I have to be honest, I'm not doing too great right now. This semester has kind of been a disaster for me and it's starting to take it's toll on my mental health. Luckily, I have a therapist that is super great.
I've been so depressed lately, which happens to me time to time. I've been struggling all week on writing (and saying) those words, because I hate admitting it to myself when I'm depressed. I feel like I'm failing, even though in my rational mind I know that isn't true.
Things just really haven't been going in my favor lately and it's really messing with my head. I applied for three big things recently and I didn't get any of them. The people who got them over me are definitely qualified for the job, but it doesn't make it hurt any less. Needless to say, I'm not enjoying life very much right now and am getting so frusterated. Maybe that's mellodramatic, but it's how I feel which makes it valid.
On top of that, I'm struggling with getting motivation to study for finals. All I want to do is sleep all day, but I've managed to bring myself out of bed and make it to most of my classes so I can stay satisfied with that.
Things haven't been all bad though, thankfully. I have some big preformances coming up that I'm really excited about, including one I'm doing downtown in a theater. I also have an audition coming up so that I can officially double major in music. I'm really anxious about the audition, but it's an excited anxious.

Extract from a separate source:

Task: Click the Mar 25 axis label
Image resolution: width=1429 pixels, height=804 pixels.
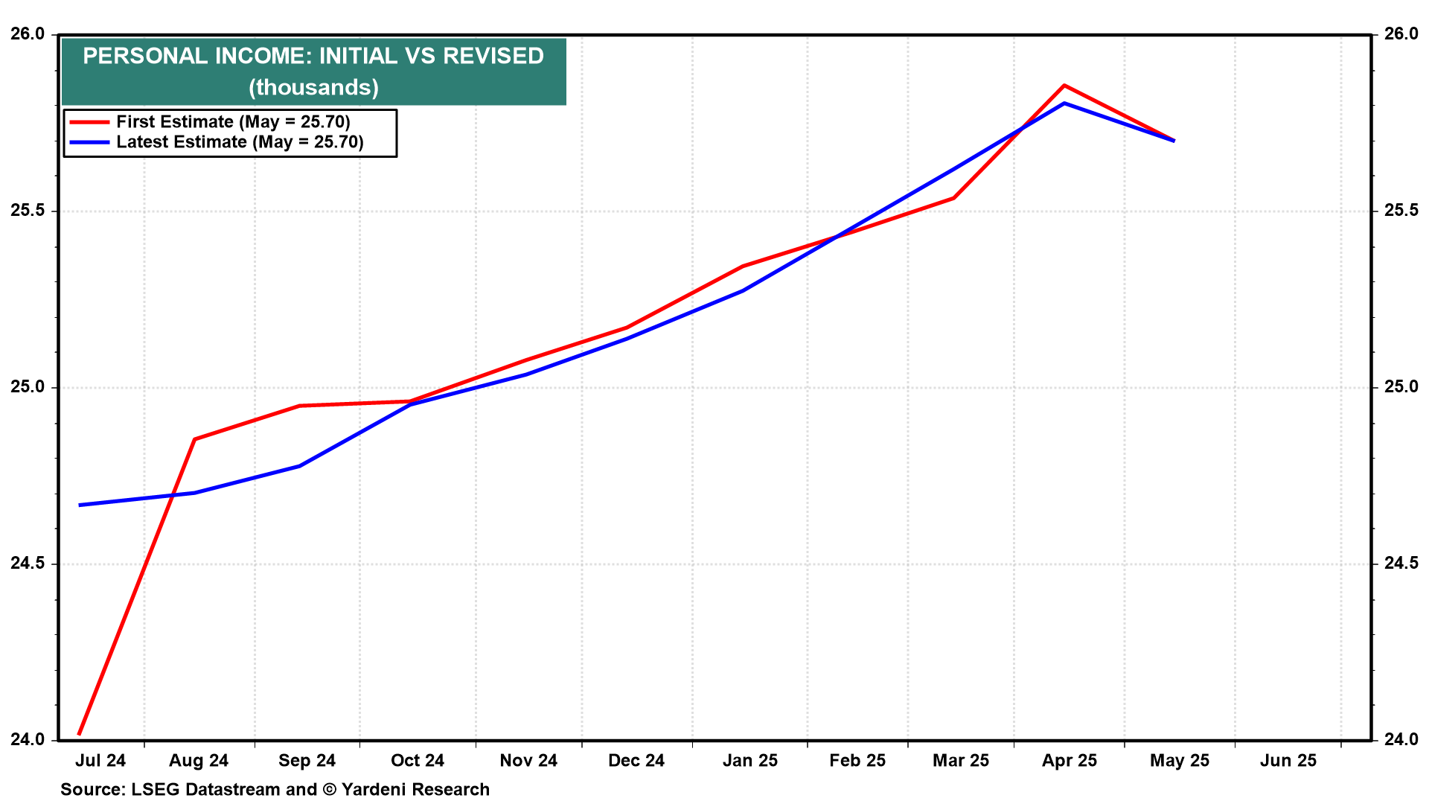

Other good things that are happening is I have some really exciting new ideas for LN;DL! I know I relaunched, but I still have big plans and ideas!
So my first thought came to me when I was talking to a friend earlier in the week. I realized that his story was so fascinating and I want people to have the chance to share their whole story. So I'm thinking that somewhere between every other week to once a month I'm going to feature someone new's story. I don't have the kinks worked out, but this is a broad overview!
Next, I want to talk to you guys on a different platform, not ending the blogs of course!. I realized that I have a lot of thoughts going through my head and I have a hard time putting them down on paper sometimes (or a screen). So I'm thinking about vlogging/making videos once a week starting this summer. Would you guys watch them?
And lastly, for now, I'm going to start back up with the fundraisers for a different organization every few months.
I could really use some feedback, so you should think about emailing me you thoughts here, or commenting below!
Sorry for the short, not so interesting post today but I just needed to get some things out there. Talk to you next Friday!